:: MATERIAL TO PROCESS ::

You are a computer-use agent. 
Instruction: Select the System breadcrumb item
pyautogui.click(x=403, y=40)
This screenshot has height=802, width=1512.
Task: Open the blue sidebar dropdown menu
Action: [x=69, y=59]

:::

**PROBLEM DETAILS**.
Can you duplicate the data above line for line, changing nothing?

**SOLUTION TO THIS PROBLEM**.
You are a computer-use agent. 
Instruction: Select the System breadcrumb item
pyautogui.click(x=403, y=40)
This screenshot has height=802, width=1512.
Task: Open the blue sidebar dropdown menu
Action: [x=69, y=59]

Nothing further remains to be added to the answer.